::: Source data

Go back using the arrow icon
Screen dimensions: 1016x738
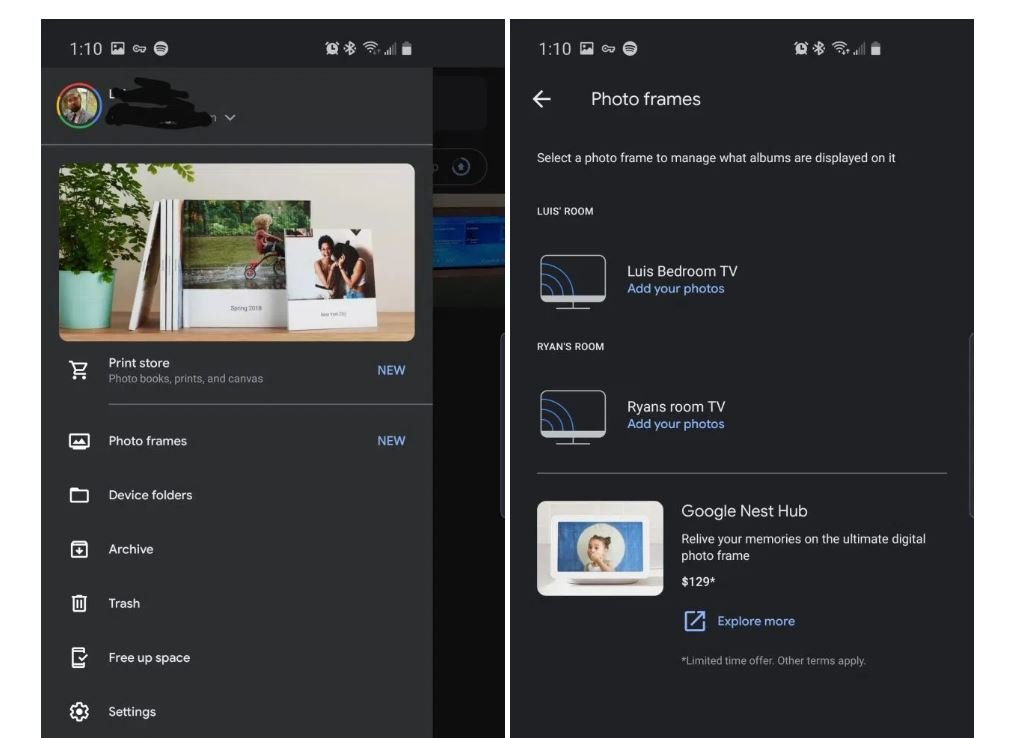[x=542, y=99]

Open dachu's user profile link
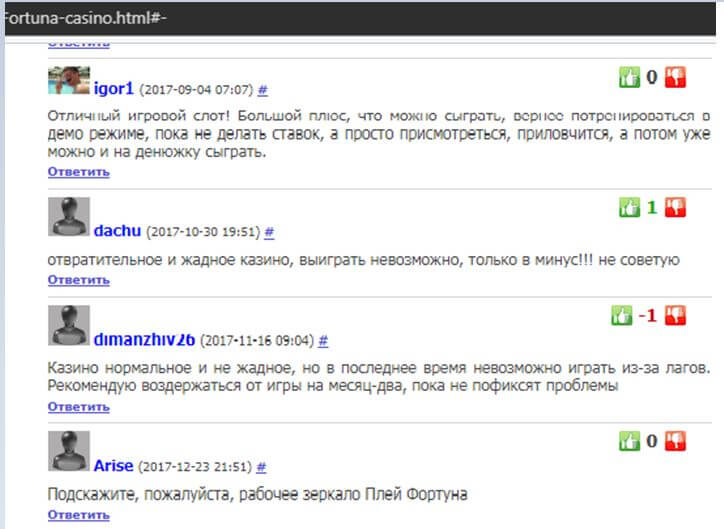click(x=118, y=231)
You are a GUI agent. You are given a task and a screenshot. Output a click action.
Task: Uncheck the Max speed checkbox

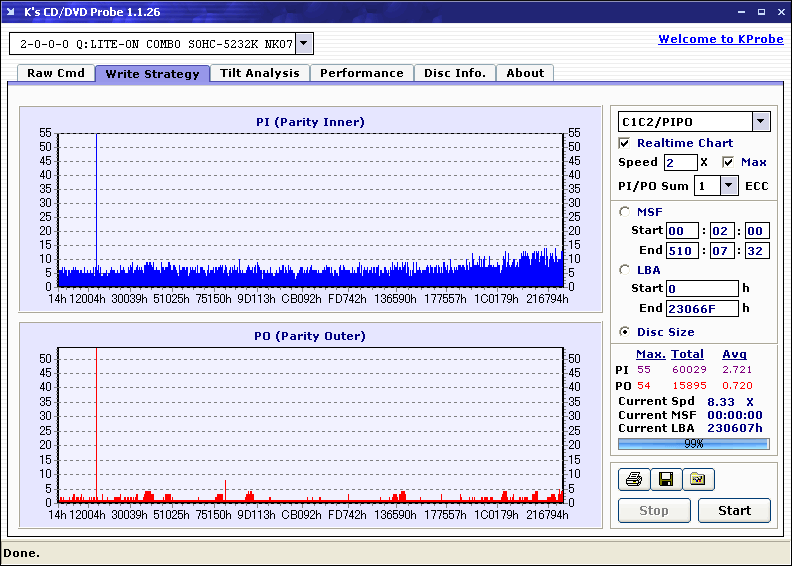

::::::

Transcribe the data verbatim. No picture belongs in the result.

#### Final answer:
Go back using the arrow icon
Screen dimensions: 1016x738
[x=542, y=99]

Open dachu's user profile link
click(x=118, y=231)
You are a GUI agent. You are given a task and a screenshot. Output a click action.
Task: Uncheck the Max speed checkbox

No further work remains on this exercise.